* [AIM OF THE EXERCISE]
Repeat the passage of the Hawaii prenup text between "Hawaii Prenup Laws: Key" and "a prenuptial agreement.", inclusive, word for word.

* [TEXT SHOWN]
========
Hawaii Prenuptial Agreement
Hawaii prenuptial agreements are governed by the Hawaii Uniform Premarital Agreement Act, HRS Chapter 572D, enacted in 1987. Property provisions are reviewed for unconscionability only at execution, but spousal support provisions get a second unconscionability review at divorce under Lewis v. Lewis (1988). The Hawaii Supreme Court adopted California's Bonds multi-factor voluntariness test in L.R.O. v. N.D.O. (2020), weighing coercion, counsel, bargaining inequality, disclosure, and capacity.
Bottom line: Hawaii earns a C grade. Dual review on spousal support and the unmodernized 1987 statute (Hawaii has not adopted the 2012 UPMAA) create enforcement uncertainty around alimony, though property provisions are reliably enforced at execution. A prenup is still far better than none.
How Hawaii's Prenup Laws Rank: C

Hawaii Prenup Laws: Key Statutes Explained
Hawaii Uniform Premarital Agreement Act ("HUPAA"), HRS Chapter 572D
Effective since 1987.
Separate Property
All assets can remain separate property, avoiding costly divorce settlements. Joint assets and debts titled in both names can be split 50/50 according to a prenuptial agreement.
Unconscionability Dual Review (Property Single, Support Dual)
Hawaii reviews property provisions for unconscionability ONLY at execution — changed circumstances during marriage are irrelevant to property enforcement. But spousal support provisions get a second unconscionability review at divorce under Lewis v. Lewis (1988), meaning the alimony provisions can be rejected by a judge if not deemed favorable enough.
Unconscionability Standard — HRS § 572D-6 Two-Prong Test
A prenup is unenforceable if the challenging party proves: (1) involuntary execution; OR (2) the agreement was unconscionable at execution AND (a) lacked fair and reasonable disclosure of the other's property/obligations, (b) no written waiver of disclosure, AND (c) challenging party lacked adequate knowledge of the other's finances.
Voluntariness — Bonds Multi-Factor Test
In L.R.O. v. N.D.O. (2020), the Hawaii Supreme Court adopted California's Bonds test, weighing coercion, proximity to wedding, presence of independent counsel, bargaining inequality, disclosure of rights waived, and the challenging party's capacity. Lack of counsel is one factor, not disqualifying.
Spousal Support Public Assistance Minimum
Courts may override spousal support waivers if enforcement would make one party eligible for public assistance at separation or divorce. However, courts can only require support "to the extent necessary to avoid that eligibility" under HRS § 572D-6(b).
========
* [DATASET CONTENT]
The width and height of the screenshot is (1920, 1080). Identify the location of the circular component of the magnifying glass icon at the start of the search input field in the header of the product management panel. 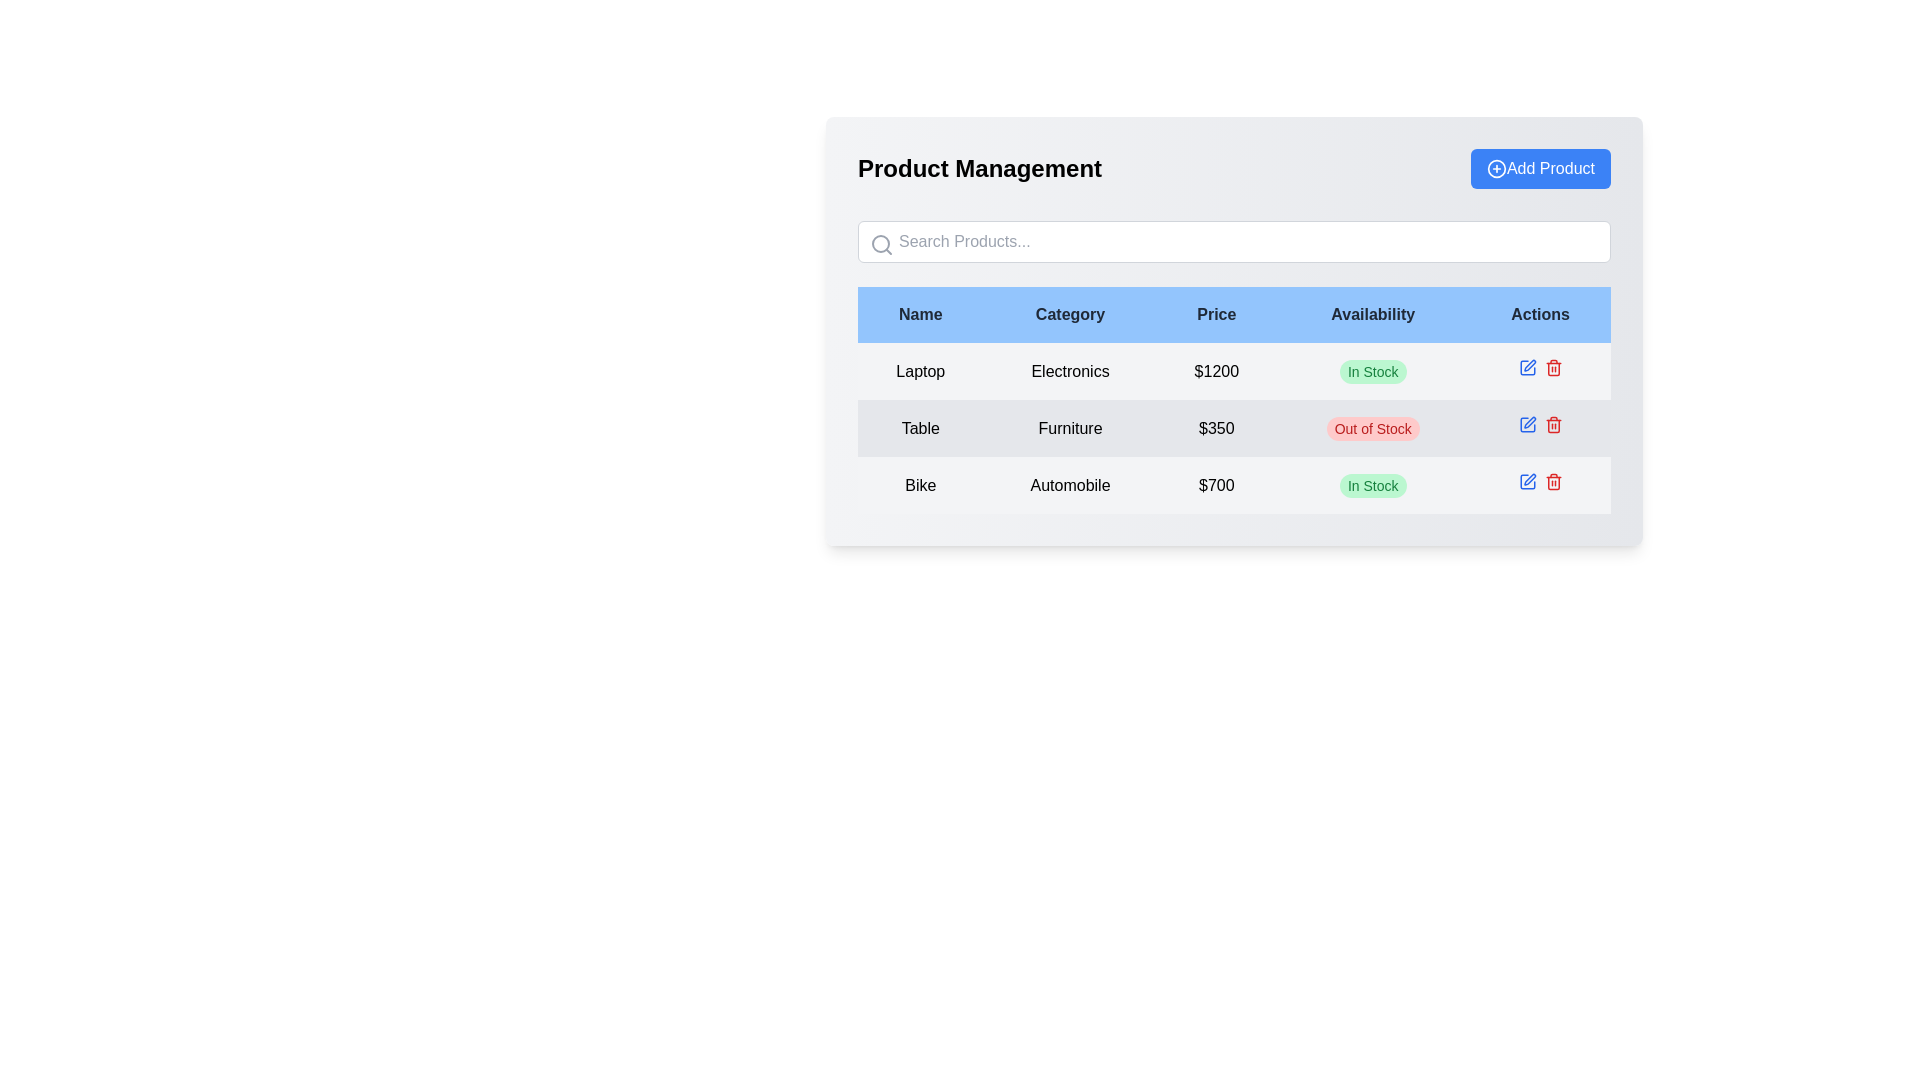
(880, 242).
========
* [ANSWER TO THIS EXERCISE]
Hawaii Prenup Laws: Key Statutes Explained
Hawaii Uniform Premarital Agreement Act ("HUPAA"), HRS Chapter 572D
Effective since 1987.
Separate Property
All assets can remain separate property, avoiding costly divorce settlements. Joint assets and debts titled in both names can be split 50/50 according to a prenuptial agreement.